* _To do_: An exact repeat is needed of the lines from the one with "Image resolution: width=687" through the last line of the data below. Please omit the pictures.

__________________________________________________

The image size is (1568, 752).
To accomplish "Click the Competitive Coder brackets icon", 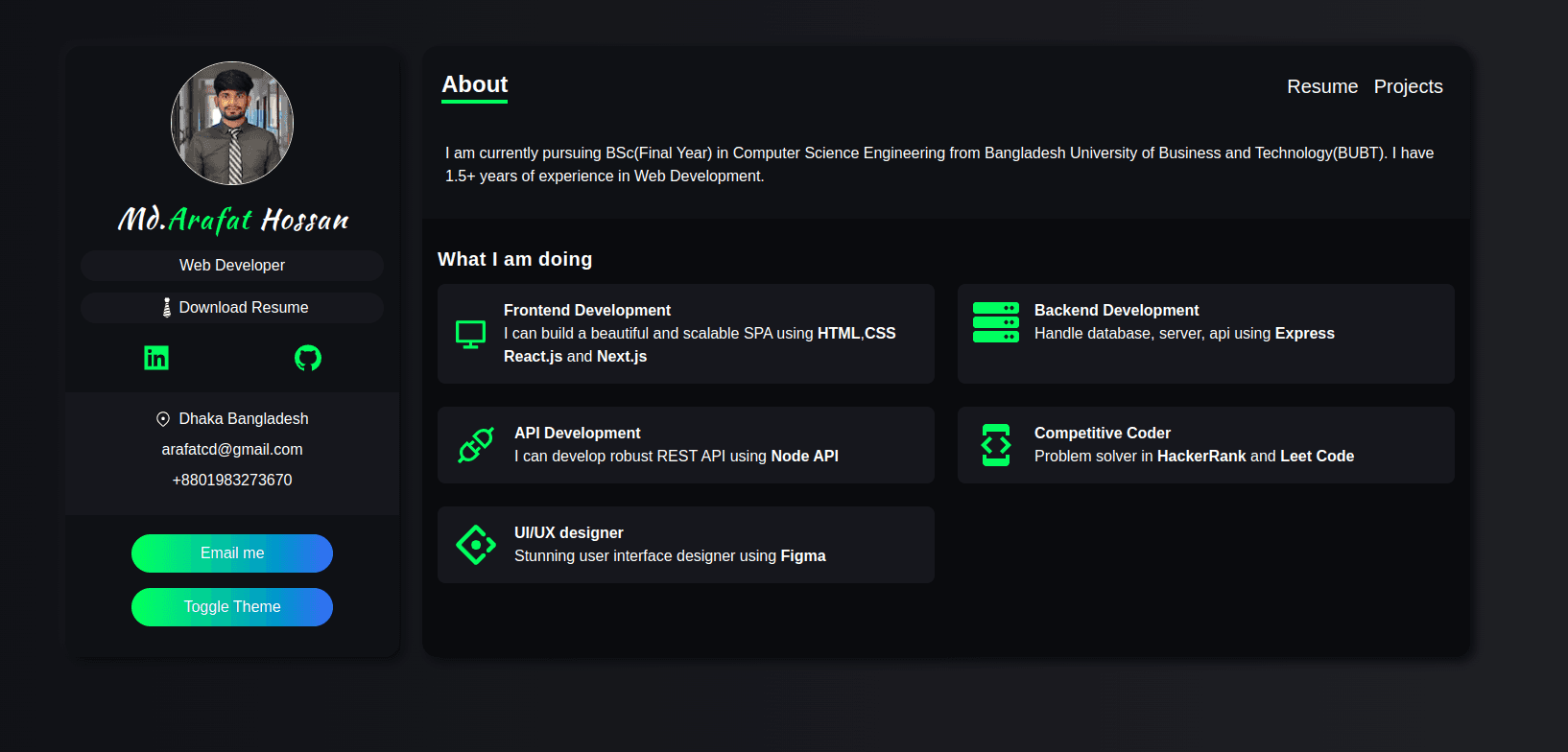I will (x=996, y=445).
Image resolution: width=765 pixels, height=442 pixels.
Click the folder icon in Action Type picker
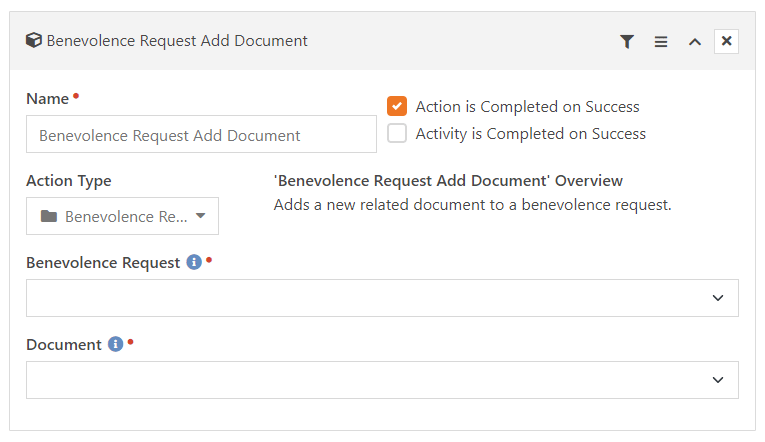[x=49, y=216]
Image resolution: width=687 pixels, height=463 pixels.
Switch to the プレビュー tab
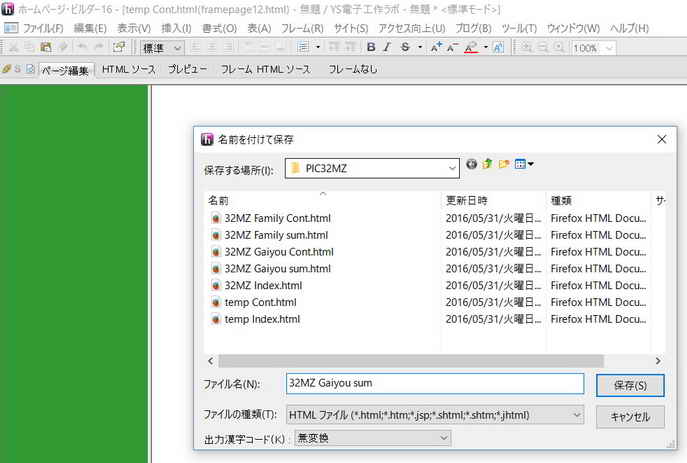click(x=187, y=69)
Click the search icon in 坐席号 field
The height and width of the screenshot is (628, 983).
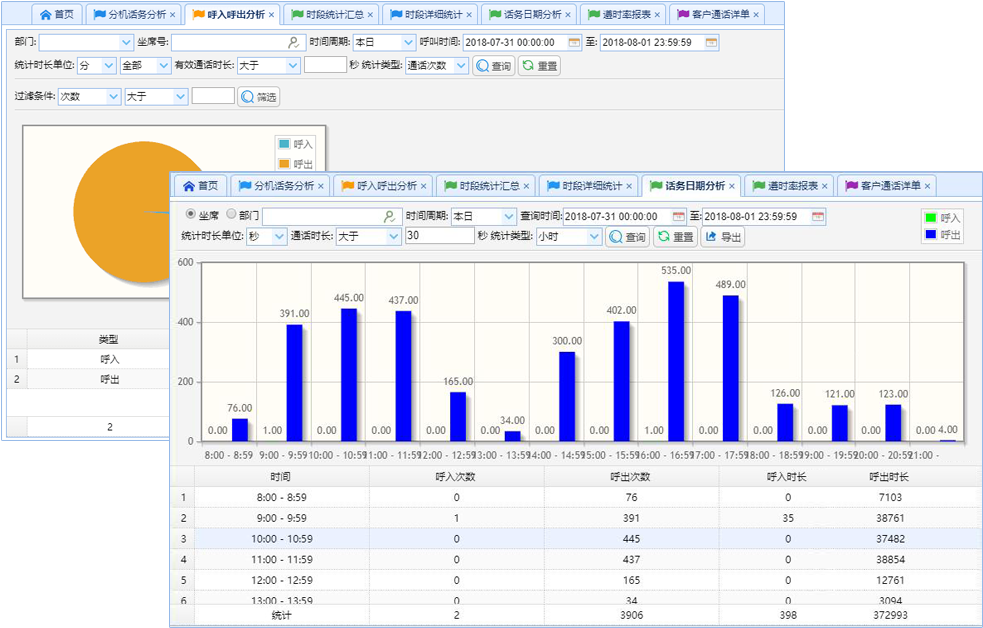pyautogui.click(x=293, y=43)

__________________________________________________

* _Answer section_:
Image resolution: width=687 pixels, height=463 pixels.
Switch to the プレビュー tab
click(x=187, y=69)
Click the search icon in 坐席号 field
The height and width of the screenshot is (628, 983).
pyautogui.click(x=293, y=43)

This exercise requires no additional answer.